His ways of no longer being quiet - the sounds escaping through his mouth and on to mine birthed my own little moans of passion - or the look in his eyes that told me love - they now showed me more than undying faitfulness, more than the intense devotion anyone else would guess it to be. He was a new being when we did this. We made something new to the world every time, something that erupted veneration for each other. It was awe in both of our reactions, our surprised and relieved gasps, because each time was a new time of both incredible vehemence and enamored worship.
I did worship him. Not as a god or even an angel. He was not holy, and he did not provide the same kind of sanctity as my spirituality did. But I could see him as the blinding white fragment of hope I saw in our petty race of silly creatures, where among us were beings ranging from this eerily captivating man on top of me to the high-pitched whining of over-sized children. I saw him as inviting, tempting in all kinds of ways, influential, desirable.

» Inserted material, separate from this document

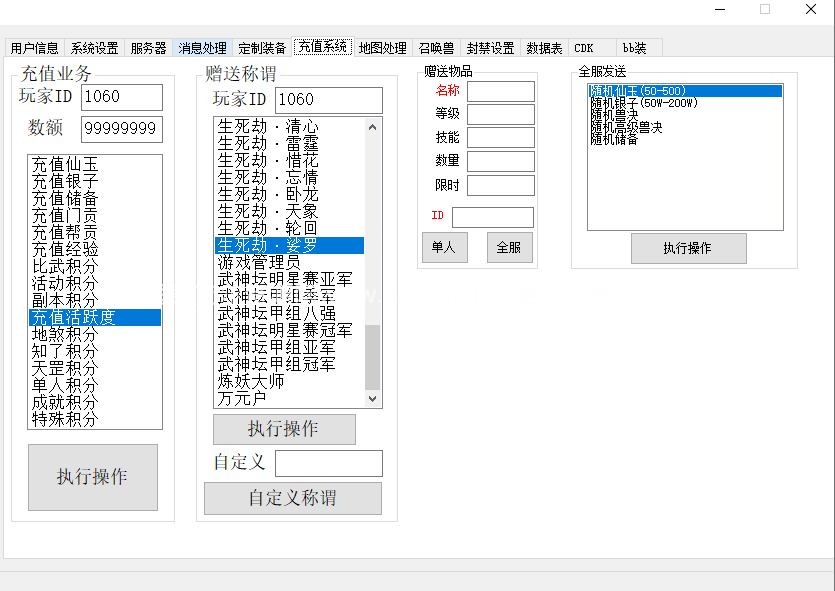
Task: Switch to the CDK tab
Action: pyautogui.click(x=584, y=48)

Our spirit and sentiment collided like the fire and ice you'd see in movies about wizardry - it exploded around us, inside of us, loud enough for only our charmed ears to take in. The sound was all of the eroticism that could fit in a tiny space, a tiny space compared to the amount that took place in the part of both of us that no one else could see or hear or feel. We looked at each other, mesmerized by the things we created. I was spellbound and unable to move, but I did not want to anyway. I no longer wanted to rise and make breakfast for either of us. I meerely wanted to remain in this spot, looking in his magnetic, puppy-like eyes that now stared at me again like he was the one that was completely enchanted. His eyes were big in times like this, and the sight of them remained as I closed my own to rest at his side some more.